Below is some data; print it all back exactly.
(SOURCE RECORDS)
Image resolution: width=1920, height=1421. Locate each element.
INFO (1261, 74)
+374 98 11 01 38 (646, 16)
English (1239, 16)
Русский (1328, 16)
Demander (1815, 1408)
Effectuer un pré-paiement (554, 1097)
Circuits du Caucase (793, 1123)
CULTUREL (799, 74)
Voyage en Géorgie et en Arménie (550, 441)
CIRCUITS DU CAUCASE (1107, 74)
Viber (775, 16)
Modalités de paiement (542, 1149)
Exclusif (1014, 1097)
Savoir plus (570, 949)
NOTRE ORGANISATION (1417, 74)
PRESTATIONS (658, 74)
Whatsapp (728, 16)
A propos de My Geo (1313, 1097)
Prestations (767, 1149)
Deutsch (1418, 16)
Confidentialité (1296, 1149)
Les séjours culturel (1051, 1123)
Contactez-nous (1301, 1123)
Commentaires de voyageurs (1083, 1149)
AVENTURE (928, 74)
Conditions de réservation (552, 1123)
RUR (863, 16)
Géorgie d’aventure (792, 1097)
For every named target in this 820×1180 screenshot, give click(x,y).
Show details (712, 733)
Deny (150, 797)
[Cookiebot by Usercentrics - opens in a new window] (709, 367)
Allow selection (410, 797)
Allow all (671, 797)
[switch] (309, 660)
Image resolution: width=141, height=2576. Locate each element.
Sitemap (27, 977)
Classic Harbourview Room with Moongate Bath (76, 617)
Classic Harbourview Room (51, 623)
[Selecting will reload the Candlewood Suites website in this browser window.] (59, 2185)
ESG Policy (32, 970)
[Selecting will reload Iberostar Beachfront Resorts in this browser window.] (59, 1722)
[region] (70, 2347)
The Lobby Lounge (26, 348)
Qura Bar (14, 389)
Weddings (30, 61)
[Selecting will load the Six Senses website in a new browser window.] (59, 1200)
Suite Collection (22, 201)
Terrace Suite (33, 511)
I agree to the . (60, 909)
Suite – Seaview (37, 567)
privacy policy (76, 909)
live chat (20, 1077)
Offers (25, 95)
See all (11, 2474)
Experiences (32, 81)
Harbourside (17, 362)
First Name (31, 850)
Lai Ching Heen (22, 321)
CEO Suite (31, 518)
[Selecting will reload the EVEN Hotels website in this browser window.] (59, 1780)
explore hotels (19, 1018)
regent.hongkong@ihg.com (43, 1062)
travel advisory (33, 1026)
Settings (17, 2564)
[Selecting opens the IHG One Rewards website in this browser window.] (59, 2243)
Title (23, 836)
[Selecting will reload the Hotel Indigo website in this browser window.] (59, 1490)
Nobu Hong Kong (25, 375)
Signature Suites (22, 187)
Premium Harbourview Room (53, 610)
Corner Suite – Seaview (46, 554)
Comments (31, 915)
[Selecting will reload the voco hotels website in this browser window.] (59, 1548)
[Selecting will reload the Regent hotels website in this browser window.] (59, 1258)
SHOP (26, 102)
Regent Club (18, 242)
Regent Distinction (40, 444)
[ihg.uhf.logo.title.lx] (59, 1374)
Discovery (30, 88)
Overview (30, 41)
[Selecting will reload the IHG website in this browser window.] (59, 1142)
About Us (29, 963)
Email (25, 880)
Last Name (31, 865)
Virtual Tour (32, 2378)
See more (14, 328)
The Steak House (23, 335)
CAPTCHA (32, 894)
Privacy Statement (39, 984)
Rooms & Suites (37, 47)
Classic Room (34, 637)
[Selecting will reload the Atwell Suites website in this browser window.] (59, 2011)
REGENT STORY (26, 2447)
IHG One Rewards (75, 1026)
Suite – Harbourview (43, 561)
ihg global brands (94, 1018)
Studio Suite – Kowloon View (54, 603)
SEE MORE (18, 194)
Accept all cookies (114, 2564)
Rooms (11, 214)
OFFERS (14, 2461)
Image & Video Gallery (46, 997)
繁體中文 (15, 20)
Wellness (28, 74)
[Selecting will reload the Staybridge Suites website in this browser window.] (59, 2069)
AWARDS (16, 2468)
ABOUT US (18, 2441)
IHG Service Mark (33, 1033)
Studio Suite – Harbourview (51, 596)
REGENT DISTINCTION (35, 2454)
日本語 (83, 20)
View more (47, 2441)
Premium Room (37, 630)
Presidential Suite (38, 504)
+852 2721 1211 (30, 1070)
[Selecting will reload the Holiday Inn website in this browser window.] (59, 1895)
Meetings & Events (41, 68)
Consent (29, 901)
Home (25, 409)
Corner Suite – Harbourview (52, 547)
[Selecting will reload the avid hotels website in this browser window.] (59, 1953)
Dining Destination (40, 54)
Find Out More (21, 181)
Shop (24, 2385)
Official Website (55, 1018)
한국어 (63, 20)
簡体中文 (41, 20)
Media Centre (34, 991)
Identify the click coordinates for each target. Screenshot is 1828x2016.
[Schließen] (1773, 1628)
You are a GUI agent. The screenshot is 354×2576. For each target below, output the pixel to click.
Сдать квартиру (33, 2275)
(End SOURCE RECORDS)
(EXERCISE RESPONSE)
Image resolution: width=1920, height=1421. Locate each element.
INFO (1261, 74)
+374 98 11 01 38 (646, 16)
English (1239, 16)
Русский (1328, 16)
Demander (1815, 1408)
Effectuer un pré-paiement (554, 1097)
Circuits du Caucase (793, 1123)
CULTUREL (799, 74)
Voyage en Géorgie et en Arménie (550, 441)
CIRCUITS DU CAUCASE (1107, 74)
Viber (775, 16)
Modalités de paiement (542, 1149)
Exclusif (1014, 1097)
Savoir plus (570, 949)
NOTRE ORGANISATION (1417, 74)
PRESTATIONS (658, 74)
Whatsapp (728, 16)
A propos de My Geo (1313, 1097)
Prestations (767, 1149)
Deutsch (1418, 16)
Confidentialité (1296, 1149)
Les séjours culturel (1051, 1123)
Contactez-nous (1301, 1123)
Commentaires de voyageurs (1083, 1149)
AVENTURE (928, 74)
Conditions de réservation (552, 1123)
RUR (863, 16)
Géorgie d’aventure (792, 1097)
For every named target in this 820×1180 screenshot, give click(x,y).
Show details (712, 733)
Deny (150, 797)
[Cookiebot by Usercentrics - opens in a new window] (709, 367)
Allow selection (410, 797)
Allow all (671, 797)
[switch] (309, 660)
Image resolution: width=141, height=2576. Locate each element.
Sitemap (27, 977)
Classic Harbourview Room with Moongate Bath (76, 617)
Classic Harbourview Room (51, 623)
[Selecting will reload the Candlewood Suites website in this browser window.] (59, 2185)
ESG Policy (32, 970)
[Selecting will reload Iberostar Beachfront Resorts in this browser window.] (59, 1722)
[region] (70, 2347)
The Lobby Lounge (26, 348)
Qura Bar (14, 389)
Weddings (30, 61)
[Selecting will load the Six Senses website in a new browser window.] (59, 1200)
Suite Collection (22, 201)
Terrace Suite (33, 511)
I agree to the . (60, 909)
Suite – Seaview (37, 567)
privacy policy (76, 909)
live chat (20, 1077)
Offers (25, 95)
See all (11, 2474)
Experiences (32, 81)
Harbourside (17, 362)
First Name (31, 850)
Lai Ching Heen (22, 321)
CEO Suite (31, 518)
[Selecting will reload the EVEN Hotels website in this browser window.] (59, 1780)
explore hotels (19, 1018)
regent.hongkong@ihg.com (43, 1062)
travel advisory (33, 1026)
Settings (17, 2564)
[Selecting opens the IHG One Rewards website in this browser window.] (59, 2243)
Title (23, 836)
[Selecting will reload the Hotel Indigo website in this browser window.] (59, 1490)
Nobu Hong Kong (25, 375)
Signature Suites (22, 187)
Premium Harbourview Room (53, 610)
Corner Suite – Seaview (46, 554)
Comments (31, 915)
[Selecting will reload the voco hotels website in this browser window.] (59, 1548)
[Selecting will reload the Regent hotels website in this browser window.] (59, 1258)
SHOP (26, 102)
Regent Club (18, 242)
Regent Distinction (40, 444)
[ihg.uhf.logo.title.lx] (59, 1374)
Discovery (30, 88)
Overview (30, 41)
[Selecting will reload the IHG website in this browser window.] (59, 1142)
About Us (29, 963)
Email (25, 880)
Last Name (31, 865)
Virtual Tour (32, 2378)
See more (14, 328)
The Steak House (23, 335)
CAPTCHA (32, 894)
Privacy Statement (39, 984)
Rooms & Suites (37, 47)
Classic Room (34, 637)
[Selecting will reload the Atwell Suites website in this browser window.] (59, 2011)
REGENT STORY (26, 2447)
IHG One Rewards (75, 1026)
Suite – Harbourview (43, 561)
ihg global brands (94, 1018)
Studio Suite – Kowloon View (54, 603)
SEE MORE (18, 194)
Accept all cookies (114, 2564)
Rooms (11, 214)
OFFERS (14, 2461)
Image & Video Gallery (46, 997)
繁體中文 (15, 20)
Wellness (28, 74)
[Selecting will reload the Staybridge Suites website in this browser window.] (59, 2069)
AWARDS (16, 2468)
ABOUT US (18, 2441)
IHG Service Mark (33, 1033)
Studio Suite – Harbourview (51, 596)
REGENT DISTINCTION (35, 2454)
日本語 (83, 20)
View more (47, 2441)
Premium Room (37, 630)
Presidential Suite (38, 504)
+852 2721 1211 (30, 1070)
[Selecting will reload the Holiday Inn website in this browser window.] (59, 1895)
Meetings & Events (41, 68)
Consent (29, 901)
Home (25, 409)
Corner Suite – Harbourview (52, 547)
[Selecting will reload the avid hotels website in this browser window.] (59, 1953)
Dining Destination (40, 54)
Find Out More (21, 181)
Shop (24, 2385)
Official Website (55, 1018)
한국어 (63, 20)
簡体中文 (41, 20)
Media Centre (34, 991)
Identify the click coordinates for each target. Screenshot is 1828x2016.
[Schließen] (1773, 1628)
You are a GUI agent. The screenshot is 354×2576. For each target below, output the pixel to click.
Сдать квартиру (33, 2275)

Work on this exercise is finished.